** WHAT YOU WILL DO **
A: Reproduce the part of the court opinion on jurisdiction that begins with the words containing "The cases cited" and ends with "before this court.".
B: Write the next part of the court opinion on jurisdiction, picking up after its final sentence.

The cases cited by plaintiff do not support the drastic relief sought in that none involve a forum selection clause, as is the case herein. Furthermore, even absent the mandatory forum selection clause, as explained previously, this court is not persuaded that quasi-in-rem jurisdiction exists, and that an order of attachment should be provided to plaintiff, particularly on the limited record before this court.

Moreover, even if there were sufficient contacts for this court to exercise quasi-in-rem jurisdiction, this would be an appropriate case to decline to retain jurisdiction based on forum non conveniens. Although a New York court may have jurisdiction, it is not compelled to retain jurisdiction if the claim has no substantial nexus with New York. (Silver v Great Am. Ins. Co., 29 NY2d 356 [1972].) The question of whether jurisdiction should be retained involves a balancing of factors including the difficulties for defendant in litigating the claim in this state, the burden on the New York courts in entertaining the suit and the availability of another more convenient forum in which plaintiff may obtain redress. (Id. at 361.) Indeed, here, there is another forum “which will best serve the ends of justice and the conve*499nience of the parties” (id.); the parties have already chosen such forum, Venezuela, pursuant to the express terms of their agreement.

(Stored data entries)
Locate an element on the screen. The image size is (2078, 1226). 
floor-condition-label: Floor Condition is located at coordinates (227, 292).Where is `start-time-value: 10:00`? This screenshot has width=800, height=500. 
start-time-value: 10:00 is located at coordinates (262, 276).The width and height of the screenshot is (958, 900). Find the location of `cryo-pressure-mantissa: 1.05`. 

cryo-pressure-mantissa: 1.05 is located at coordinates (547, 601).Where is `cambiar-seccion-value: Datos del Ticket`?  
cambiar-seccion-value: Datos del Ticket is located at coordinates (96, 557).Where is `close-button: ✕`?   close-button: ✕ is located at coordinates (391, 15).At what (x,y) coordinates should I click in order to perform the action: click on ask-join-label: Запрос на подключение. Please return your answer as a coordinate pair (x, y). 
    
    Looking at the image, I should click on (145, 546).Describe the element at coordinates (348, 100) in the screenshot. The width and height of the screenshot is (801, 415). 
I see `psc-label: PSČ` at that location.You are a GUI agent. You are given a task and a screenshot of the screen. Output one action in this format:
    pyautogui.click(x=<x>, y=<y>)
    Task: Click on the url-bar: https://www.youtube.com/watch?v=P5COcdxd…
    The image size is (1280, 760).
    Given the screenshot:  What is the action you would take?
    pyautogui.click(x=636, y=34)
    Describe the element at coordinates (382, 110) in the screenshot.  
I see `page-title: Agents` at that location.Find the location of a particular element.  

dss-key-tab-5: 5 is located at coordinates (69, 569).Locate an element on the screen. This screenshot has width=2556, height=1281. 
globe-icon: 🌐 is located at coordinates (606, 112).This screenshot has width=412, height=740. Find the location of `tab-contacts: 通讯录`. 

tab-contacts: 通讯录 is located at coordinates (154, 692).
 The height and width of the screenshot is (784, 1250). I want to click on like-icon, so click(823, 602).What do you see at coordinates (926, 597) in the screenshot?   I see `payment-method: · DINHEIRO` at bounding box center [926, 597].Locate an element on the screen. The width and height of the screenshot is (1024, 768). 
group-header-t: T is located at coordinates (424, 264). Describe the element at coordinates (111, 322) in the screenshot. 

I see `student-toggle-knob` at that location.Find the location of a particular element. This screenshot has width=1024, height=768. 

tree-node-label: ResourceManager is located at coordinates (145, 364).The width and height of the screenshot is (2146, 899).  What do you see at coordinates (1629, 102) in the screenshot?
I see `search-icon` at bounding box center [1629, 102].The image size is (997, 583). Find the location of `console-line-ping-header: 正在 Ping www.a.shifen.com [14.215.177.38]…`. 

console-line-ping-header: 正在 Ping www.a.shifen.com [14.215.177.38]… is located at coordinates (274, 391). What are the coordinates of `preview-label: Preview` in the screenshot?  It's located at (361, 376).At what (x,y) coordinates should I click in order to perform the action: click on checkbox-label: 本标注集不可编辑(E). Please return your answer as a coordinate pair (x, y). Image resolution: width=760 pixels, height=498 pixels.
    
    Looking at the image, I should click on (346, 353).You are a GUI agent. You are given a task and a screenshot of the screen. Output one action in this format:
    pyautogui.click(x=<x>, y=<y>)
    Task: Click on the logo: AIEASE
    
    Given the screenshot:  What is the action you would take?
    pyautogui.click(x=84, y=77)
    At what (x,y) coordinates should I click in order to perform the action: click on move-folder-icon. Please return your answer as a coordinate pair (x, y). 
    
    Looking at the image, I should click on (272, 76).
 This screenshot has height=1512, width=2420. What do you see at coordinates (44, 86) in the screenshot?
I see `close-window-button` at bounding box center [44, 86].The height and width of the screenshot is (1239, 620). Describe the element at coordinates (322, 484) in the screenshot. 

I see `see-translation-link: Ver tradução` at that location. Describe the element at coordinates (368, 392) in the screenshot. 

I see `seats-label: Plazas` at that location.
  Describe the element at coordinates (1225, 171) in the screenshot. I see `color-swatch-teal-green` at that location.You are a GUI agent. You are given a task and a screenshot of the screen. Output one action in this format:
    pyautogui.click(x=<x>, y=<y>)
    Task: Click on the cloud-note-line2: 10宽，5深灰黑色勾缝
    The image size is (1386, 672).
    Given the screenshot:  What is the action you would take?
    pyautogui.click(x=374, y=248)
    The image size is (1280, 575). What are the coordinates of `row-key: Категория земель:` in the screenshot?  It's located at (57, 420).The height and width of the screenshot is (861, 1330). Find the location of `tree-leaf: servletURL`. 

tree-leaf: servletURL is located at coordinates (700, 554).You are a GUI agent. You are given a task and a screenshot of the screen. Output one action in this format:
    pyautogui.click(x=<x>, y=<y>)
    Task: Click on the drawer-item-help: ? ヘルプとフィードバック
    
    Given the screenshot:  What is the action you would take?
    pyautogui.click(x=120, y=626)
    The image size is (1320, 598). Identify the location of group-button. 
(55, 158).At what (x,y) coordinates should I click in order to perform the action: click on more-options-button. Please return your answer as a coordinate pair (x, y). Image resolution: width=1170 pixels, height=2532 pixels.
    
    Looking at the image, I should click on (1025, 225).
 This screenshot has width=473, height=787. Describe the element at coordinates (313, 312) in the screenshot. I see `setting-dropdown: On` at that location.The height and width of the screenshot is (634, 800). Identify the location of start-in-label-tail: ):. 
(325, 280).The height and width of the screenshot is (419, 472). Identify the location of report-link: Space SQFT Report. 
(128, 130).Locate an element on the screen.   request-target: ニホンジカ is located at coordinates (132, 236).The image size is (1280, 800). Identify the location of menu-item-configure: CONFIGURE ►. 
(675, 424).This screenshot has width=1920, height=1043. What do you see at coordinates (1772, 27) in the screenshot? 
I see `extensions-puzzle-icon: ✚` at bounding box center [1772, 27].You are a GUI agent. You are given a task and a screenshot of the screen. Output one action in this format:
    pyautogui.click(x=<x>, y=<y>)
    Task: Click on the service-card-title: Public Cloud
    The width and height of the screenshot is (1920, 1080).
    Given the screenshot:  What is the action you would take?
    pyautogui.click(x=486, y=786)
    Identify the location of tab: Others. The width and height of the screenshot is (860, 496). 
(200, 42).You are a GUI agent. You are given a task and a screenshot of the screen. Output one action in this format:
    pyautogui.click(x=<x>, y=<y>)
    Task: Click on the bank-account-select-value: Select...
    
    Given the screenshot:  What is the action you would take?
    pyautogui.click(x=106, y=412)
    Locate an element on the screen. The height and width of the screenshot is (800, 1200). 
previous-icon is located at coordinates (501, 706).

** RESULTS **
A:
The cases cited by plaintiff do not support the drastic relief sought in that none involve a forum selection clause, as is the case herein. Furthermore, even absent the mandatory forum selection clause, as explained previously, this court is not persuaded that quasi-in-rem jurisdiction exists, and that an order of attachment should be provided to plaintiff, particularly on the limited record before this court.

B:
Accordingly, the relief sought is denied in its entirety, given that plaintiff has failed to show a likelihood of success, much less the higher standard of “a probability of success” pursuant to CPLR 6201, of her action prevailing in New York, given the lack of jurisdiction and the mandatory forum selection clause provided in the parties’ agreement. Plaintiff can seek redress in Venezuela, as contemplated by the parties in their agreement.